Sometimes Being Polite Doesn’t Cut It

No picture today, just a comment on something that disturbs me: On at least two separate photography podcasts recently, I’ve heard people talk about the rights of photographers to take pictures in public places, and the clash of photographers exercising that right with various authority figures (police, security guards etc.) harassing, threatening, arresting and assaulting them to prevent the taking of these pictures. These authority figures (either through ignorance of, or worse, disregard for the law) make up their own rules about what it possible in a public space. In Toronto, we only have to look back to the G20 debacle for this kind of misuse of power.

What disturbs me is when people say, yes you have the right to take a picture in a public space, but do you really want the confrontation, and wouldn’t it be better just to back off and go take pictures somewhere else? In the next breath, photographers who don’t back down but stand up for their rights are negatively characterized as confrontation junkies, who just want the thrill of getting in the face of “the man.”

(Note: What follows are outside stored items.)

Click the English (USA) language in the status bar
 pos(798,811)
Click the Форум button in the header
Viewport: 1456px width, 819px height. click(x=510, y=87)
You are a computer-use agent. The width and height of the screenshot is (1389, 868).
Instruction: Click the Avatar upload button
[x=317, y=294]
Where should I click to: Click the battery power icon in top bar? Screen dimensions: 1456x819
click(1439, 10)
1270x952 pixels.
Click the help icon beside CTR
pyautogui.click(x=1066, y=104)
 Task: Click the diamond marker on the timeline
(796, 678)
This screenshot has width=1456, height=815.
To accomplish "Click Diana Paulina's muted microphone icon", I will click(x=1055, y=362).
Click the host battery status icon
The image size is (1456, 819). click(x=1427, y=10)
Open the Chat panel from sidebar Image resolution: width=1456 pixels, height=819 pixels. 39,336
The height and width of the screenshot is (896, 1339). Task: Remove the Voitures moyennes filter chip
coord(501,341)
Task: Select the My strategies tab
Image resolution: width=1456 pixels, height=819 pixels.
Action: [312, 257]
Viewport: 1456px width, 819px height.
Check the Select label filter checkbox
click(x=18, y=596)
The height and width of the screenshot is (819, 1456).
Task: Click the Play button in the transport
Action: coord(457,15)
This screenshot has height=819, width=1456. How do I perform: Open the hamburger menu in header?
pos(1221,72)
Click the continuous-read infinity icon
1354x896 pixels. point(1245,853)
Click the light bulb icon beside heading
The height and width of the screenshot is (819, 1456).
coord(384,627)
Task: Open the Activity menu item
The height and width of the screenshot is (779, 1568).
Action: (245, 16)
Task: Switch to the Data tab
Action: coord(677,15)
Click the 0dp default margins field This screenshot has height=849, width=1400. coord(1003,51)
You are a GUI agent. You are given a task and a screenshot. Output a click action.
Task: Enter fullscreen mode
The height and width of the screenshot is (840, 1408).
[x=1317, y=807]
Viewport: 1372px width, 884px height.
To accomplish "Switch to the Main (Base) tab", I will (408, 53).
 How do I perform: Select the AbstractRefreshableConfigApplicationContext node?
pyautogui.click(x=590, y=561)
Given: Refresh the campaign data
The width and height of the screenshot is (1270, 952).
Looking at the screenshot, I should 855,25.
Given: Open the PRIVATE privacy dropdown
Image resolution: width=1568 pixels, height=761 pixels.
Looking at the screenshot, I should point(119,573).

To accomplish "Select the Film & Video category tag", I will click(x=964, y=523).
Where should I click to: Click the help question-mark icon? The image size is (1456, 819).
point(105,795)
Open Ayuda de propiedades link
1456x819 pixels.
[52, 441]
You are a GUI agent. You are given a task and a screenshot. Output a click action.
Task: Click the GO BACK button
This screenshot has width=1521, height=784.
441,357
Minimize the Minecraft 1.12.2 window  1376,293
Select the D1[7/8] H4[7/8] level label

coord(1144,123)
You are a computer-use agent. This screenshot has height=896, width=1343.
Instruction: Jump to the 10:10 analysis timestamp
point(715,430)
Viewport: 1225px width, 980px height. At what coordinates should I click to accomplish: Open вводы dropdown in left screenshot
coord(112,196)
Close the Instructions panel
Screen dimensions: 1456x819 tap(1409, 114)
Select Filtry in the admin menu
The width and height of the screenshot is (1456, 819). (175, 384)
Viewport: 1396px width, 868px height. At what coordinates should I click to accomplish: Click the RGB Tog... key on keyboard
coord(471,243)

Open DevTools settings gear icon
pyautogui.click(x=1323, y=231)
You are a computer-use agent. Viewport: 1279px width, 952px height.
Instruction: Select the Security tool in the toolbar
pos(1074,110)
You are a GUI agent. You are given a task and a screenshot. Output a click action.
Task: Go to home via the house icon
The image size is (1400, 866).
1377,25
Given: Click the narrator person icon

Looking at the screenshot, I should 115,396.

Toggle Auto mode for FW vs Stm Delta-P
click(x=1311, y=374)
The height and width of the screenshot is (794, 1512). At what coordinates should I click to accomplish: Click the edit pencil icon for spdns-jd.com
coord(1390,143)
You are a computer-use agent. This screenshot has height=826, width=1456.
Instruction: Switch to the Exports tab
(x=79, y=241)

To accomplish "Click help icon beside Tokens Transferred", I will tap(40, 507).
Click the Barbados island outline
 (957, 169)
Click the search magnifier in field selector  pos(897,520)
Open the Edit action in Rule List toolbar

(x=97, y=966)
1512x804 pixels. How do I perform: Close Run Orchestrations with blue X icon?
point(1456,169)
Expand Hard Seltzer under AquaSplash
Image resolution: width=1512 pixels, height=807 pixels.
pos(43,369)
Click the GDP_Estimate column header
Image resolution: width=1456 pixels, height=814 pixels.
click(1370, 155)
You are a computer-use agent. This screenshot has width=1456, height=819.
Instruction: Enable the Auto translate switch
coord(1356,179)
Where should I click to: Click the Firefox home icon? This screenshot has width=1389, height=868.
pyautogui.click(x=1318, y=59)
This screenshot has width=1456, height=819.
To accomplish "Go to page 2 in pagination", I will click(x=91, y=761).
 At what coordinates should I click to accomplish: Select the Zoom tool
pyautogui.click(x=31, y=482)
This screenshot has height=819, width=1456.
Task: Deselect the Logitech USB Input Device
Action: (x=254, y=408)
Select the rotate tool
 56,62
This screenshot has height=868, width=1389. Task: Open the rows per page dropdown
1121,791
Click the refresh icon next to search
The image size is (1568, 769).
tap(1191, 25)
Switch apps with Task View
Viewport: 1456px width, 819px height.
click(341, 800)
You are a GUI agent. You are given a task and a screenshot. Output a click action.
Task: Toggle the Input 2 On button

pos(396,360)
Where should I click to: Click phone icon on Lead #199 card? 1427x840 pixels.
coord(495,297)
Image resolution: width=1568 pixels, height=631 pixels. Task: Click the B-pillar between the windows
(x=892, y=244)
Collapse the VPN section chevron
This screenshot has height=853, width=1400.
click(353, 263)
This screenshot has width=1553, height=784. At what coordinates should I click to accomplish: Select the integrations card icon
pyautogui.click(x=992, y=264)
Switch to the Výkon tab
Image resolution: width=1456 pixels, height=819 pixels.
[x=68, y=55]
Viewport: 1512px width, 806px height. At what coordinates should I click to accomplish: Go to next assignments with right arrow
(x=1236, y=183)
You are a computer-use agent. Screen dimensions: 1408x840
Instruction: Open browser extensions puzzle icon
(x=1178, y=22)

When people suggest giving up their rights so meekly, they are insulting everyone who in the past fought and suffered for every right we take for granted.  Would they have suggested to Rosa Parks that yes, she had the right to keep her seat on the bus, but wouldn’t it be simpler if she just gave up her seat? Would they have suggesting to Ghandi that while India deserved independence it would have been better to avoid confronting the soldiers and police (the ones with the guns).

There is a time and place for being polite, and when confronted by someone trying to take away your rights, going ballistic at the start is not normally the best way to go; but neither is meekly surrendering those rights. Sometimes manners aren’t enough and you have to get in someone’s face if those rights mean anything to you. Our rights are like gardens: constant attention is needed to prevent authoritarian weeds from growing and choking our rights out of existence.

As a photographer, there is no middle ground here; where do you stand?

One thought on “Sometimes Being Polite Doesn’t Cut It

  1. Well, John, you touch on several topics here and I think I’ll stick to the topic of taking pictures for fear getting tangled in other issues. Taking photos in public places? No problem! In England, the police have surveillance cameras on the street 24 hours a day. However or not this goes down with the folks there, this is a sensitive issue to people everywhere who fear attacks or reprisals for what they do. Then there are those who fear being kidnapped, blackmailed, etc. They usually steer clear of being photographed. In some countries one is not legally permitted to photogaph children in public places. My opinion is simple. Work within the law. If someone wants to smash your camera for taking a picture of him where you are legally permitted to do so and publish it in a newspaper, then it’s time to get a longer lens and work from a greater distance because he’s defintely one fellow whose photo you want.